Our project uses smart pointers extensively. In the beginning there was uncertainty about which pointer to use, and so one of the main authors chose an intrusive pointer in his module and the other a non-intrusive version.
In general, the differences between the two pointer types were not significant. The only exception being that early versions of our non-intrusive pointer implicitly converted from a raw pointer and this can easily lead to memory problems if the pointers are used incorrectly:
void doSomething (NIPtr<int> const &);
void foo () {
NIPtr<int> i = new int;
int & j = *i;
doSomething (&j); // Ooops - owned by two pointers! :(
}
A while ago, some refactoring resulted in some parts of the code being merged, and so a choice had to be made about which pointer type to use. The non-intrusive pointer now had the converting constructor declared as explicit and so it was decided to go with the intrusive pointer to save on the amount of code change that was required.

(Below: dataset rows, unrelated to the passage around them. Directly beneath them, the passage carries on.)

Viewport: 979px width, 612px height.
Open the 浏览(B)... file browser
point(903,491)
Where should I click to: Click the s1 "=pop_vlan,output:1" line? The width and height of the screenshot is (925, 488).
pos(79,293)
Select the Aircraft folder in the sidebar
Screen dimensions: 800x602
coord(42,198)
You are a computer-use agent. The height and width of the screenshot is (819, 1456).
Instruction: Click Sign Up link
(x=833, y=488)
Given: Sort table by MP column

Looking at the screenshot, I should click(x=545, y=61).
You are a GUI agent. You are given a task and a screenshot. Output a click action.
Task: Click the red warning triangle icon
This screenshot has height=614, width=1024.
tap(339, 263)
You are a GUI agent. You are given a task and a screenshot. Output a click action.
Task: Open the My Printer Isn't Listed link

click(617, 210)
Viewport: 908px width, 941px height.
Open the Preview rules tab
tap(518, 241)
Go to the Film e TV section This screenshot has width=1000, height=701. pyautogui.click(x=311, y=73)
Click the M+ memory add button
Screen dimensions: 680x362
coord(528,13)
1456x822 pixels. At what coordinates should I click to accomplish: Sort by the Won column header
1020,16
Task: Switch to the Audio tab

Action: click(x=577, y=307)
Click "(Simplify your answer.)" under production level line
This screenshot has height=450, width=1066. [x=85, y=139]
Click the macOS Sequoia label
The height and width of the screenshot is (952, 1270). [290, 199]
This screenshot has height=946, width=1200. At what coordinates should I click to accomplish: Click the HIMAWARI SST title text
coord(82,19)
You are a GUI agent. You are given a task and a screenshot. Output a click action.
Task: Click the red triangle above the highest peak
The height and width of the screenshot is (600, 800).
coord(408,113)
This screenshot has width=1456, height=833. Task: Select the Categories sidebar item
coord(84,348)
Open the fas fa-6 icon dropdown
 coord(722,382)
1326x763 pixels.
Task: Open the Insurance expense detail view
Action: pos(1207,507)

To our great surprise one thing we did notice was that we had an immediate performance improvement by using the intrusive pointer. We did not put much research into this, and just assumed that the difference was the cost of maintaining the count object. It is possible that other implementations of non-intrusive shared pointer have solved this problem by now.
What you are talking about are intrusive and non-intrusive smart pointers. Boost has both. boost::intrusive_ptr calls a function to decrease and increase the reference count of your object, everytime it needs to change the reference count. It's not calling member functions, but free functions. So it allows managing objects without the need to change the definition of their types. And as you say, boost::shared_ptr is non-intrusive, your category 2.
I have an answer explaining intrusive_ptr: Making shared_ptr not use delete. In short, you use it if you have an object that has already reference counting, or need (as you explain) an object that is already referenced to be owned by an intrusive_ptr.